→ **DATA UNDER STUDY**:
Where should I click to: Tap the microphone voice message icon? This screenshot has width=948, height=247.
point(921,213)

* * *

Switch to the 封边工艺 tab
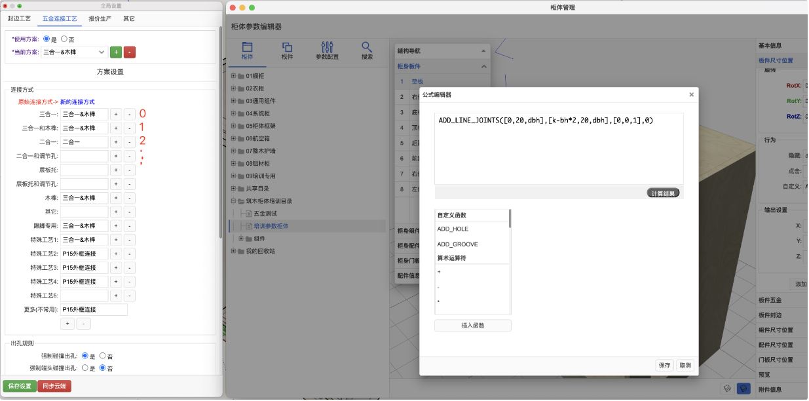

---

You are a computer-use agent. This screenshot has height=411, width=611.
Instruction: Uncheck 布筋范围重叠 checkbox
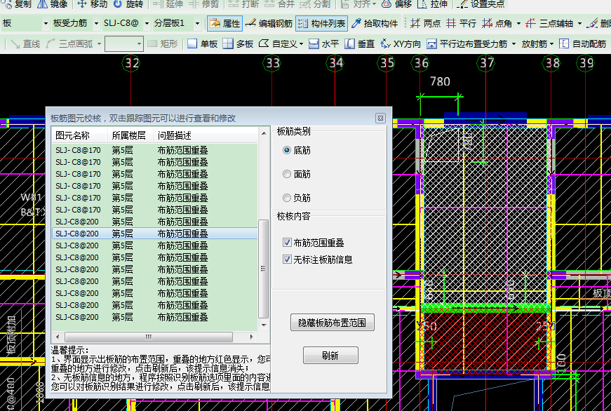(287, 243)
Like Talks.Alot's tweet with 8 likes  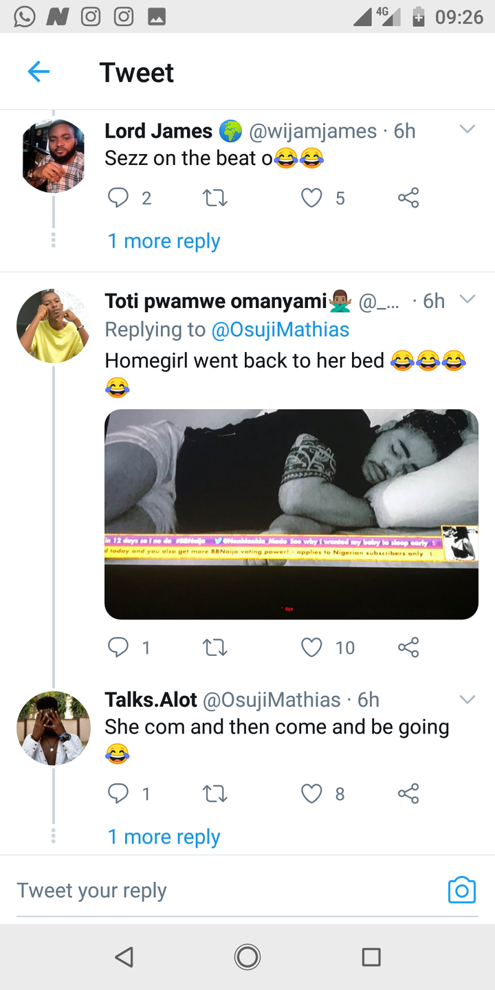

→ **PROBLEM TO WORK ON**: Give again the stretch of lines above from the one with "Instruction: Uncheck 布筋范围重叠 checkbox" through the one with "Like Talks.Alot's tweet with 8 likes", both ends kept, and copy no pictures.

→ **COMPLETED TASK**:
Instruction: Uncheck 布筋范围重叠 checkbox
(287, 243)
Like Talks.Alot's tweet with 8 likes  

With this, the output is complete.